- [수행할 작업]:
a) Truthound README의 구성 요소 표에서 Truthound Orchestration이 연동한다고 적힌 워크플로우 환경을 빠짐없이 나열하세요.
b) Truthound README의 "Polars 기반 제로"부터 "재현 가능하게 관리합니다."까지를 다시 적되, "Polars"를 모두 "Pandas"로 바꾸어 쓰세요.
c) Truthound README를 끝나는 지점에서부터 이어서 써 나가세요.

- [원문]:

###

README.md

June 30, 2026 · View on GitHub

Truthound — Data Quality Workflow

Polars 기반 제로 설정 데이터 품질 프레임워크
Zero-Configuration Data Quality Framework Powered by Polars

Sniffs out bad data.

개요 (Overview)

Truthound는 데이터 품질 검증(Data Validation)과 데이터 워크플로우(Data Workflow)를 위한 오픈소스 프레임워크입니다. Polars 기반의 검증 커널을 중심으로, 스키마 검증·사용자 정의 규칙·품질 검사·이상 데이터 탐지를 코드로 선언하고, 그 결과를 재현 가능하게 관리합니다.

Truthound is an open-source framework for data validation and data quality workflows, built on a Polars-first validation kernel.

English Readme: English README
문서 (Documentation): truthound.netlify.app

개발 목적 (Motivation)

데이터 품질 검증은 대부분 개별 프로젝트마다 서로 다른 방식으로 구현되어 재사용과 표준화가 어렵습니다. Truthound는 데이터 검증과 품질 관리 과정을 코드 기반 프레임워크와 워크플로우로 표준화하여, 누구나 일관되고 재현 가능한 데이터 검증 환경을 구축할 수 있도록 하는 것을 목표로 합니다.

Truthound는 Polars 기반의 오픈소스 데이터 검증 프레임워크와 워크플로우 오케스트레이션을 제공하는 프로젝트입니다. 데이터 스키마 검증, 사용자 정의 규칙, 품질 검사, 이상 데이터 탐지 등 다양한 검증 기능을 지원하며, Airflow, Dagster, Prefect 등 주요 워크플로우 환경과 연계하여 검증 절차를 자동화할 수 있습니다. 코드 중심의 선언적 검증 방식을 통해 데이터 품질 관리의 재현성과 유지보수성을 높이고, 다양한 데이터 파이프라인에서 쉽게 활용할 수 있도록 설계되었습니다.

Truthound는 두 개의 저장소로 구성된 하나의 오픈소스 생태계입니다.

구성 요소	저장소	역할
Truthound	`truthound`	검증 커널 — `th.check()`, `ValidationRunResult`, 플래너/런타임, 제로 설정 워크스페이스, 리포터, 체크포인트
Truthound Orchestration	`truthound-orchestration`	Airflow, Dagster, Prefect, dbt, Mage, Kestra 등 워크플로우 환경 연동 레이어

기대 효과 (Impact)

###

- [데이터]:
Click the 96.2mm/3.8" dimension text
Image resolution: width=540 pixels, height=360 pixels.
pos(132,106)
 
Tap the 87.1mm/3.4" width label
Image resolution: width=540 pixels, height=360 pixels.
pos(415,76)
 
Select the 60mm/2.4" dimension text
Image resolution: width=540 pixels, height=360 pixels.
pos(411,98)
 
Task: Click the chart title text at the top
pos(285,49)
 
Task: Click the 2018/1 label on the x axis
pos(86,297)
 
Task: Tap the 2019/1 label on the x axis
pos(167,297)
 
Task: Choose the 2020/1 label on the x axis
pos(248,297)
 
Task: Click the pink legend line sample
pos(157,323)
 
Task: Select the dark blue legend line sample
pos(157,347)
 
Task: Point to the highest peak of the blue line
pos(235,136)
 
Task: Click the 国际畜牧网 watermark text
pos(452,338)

###

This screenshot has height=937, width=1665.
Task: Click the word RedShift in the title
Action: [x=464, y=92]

###

- [예상 답변]:
a) Airflow, Dagster, Prefect, dbt, Mage, Kestra

b)
Pandas 기반 제로 설정 데이터 품질 프레임워크
Zero-Configuration Data Quality Framework Powered by Pandas

Sniffs out bad data.

개요 (Overview)

Truthound는 데이터 품질 검증(Data Validation)과 데이터 워크플로우(Data Workflow)를 위한 오픈소스 프레임워크입니다. Pandas 기반의 검증 커널을 중심으로, 스키마 검증·사용자 정의 규칙·품질 검사·이상 데이터 탐지를 코드로 선언하고, 그 결과를 재현 가능하게 관리합니다.

c)
데이터 검증 로직을 표준화하고 자동화함으로써 반복적인 품질 관리 비용을 줄이고, 데이터 파이프라인의 신뢰성과 운영 효율성을 높일 수 있습니다. 또한 다양한 오픈소스 생태계와 연계 가능한 구조를 제공하여 데이터 분석, ETL, AI/ML 등 여러 분야에서 재사용 가능한 데이터 품질 기반을 마련할 것으로 기대합니다.

주요 특징 (Key Features)

Polars 우선 실행: 플래너 기반 메트릭 집계로 검증기마다 반복 스캔하지 않고 한 번에 계산합니다.
제로 설정 (Zero-Configuration): th.check(data) 한 줄로 로컬 .truthound/ 워크스페이스를 자동 생성·재사용합니다.
결정론적 자동 검증 스위트: 스키마·널 허용·타입·범위·키 휴리스틱을 기준으로 필요한 검사만 선택합니다 ("전부 실행"이 아님).
단일 결과 모델: ValidationRunResult 하나를 체크포인트, 리포터, 검증 문서, 플러그인이 공유합니다.
명시적 계약(Contract): 컨텍스트, 체크 팩토리, 백엔드, 아티팩트 생성에 대한 안정적인 인터페이스를 제공합니다.
워크플로우 연계: Truthound Orchestration을 통해 스케줄러/워크플로우 환경에서 호스트 네이티브로 실행됩니다.

AI 검토 기능은 선택적 보조 레이어로 제공됩니다. Truthound의 핵심은 데이터 품질 워크플로우이며, AI는 프롬프트 기반 검증 제안·실행 분석 등을 사람이 검토하는 형태로 보조할 뿐입니다. AI 없이도 모든 핵심 기능이 동작합니다.

벤치마크 (Benchmark)

고정 러너 기반 릴리스 등급 벤치마크에서, 비교 가능한 모든 워크로드에 대해 정확성을 유지하면서 Great Expectations 대비 더 빠른 실행 시간과 더 낮은 메모리 사용을 측정했습니다.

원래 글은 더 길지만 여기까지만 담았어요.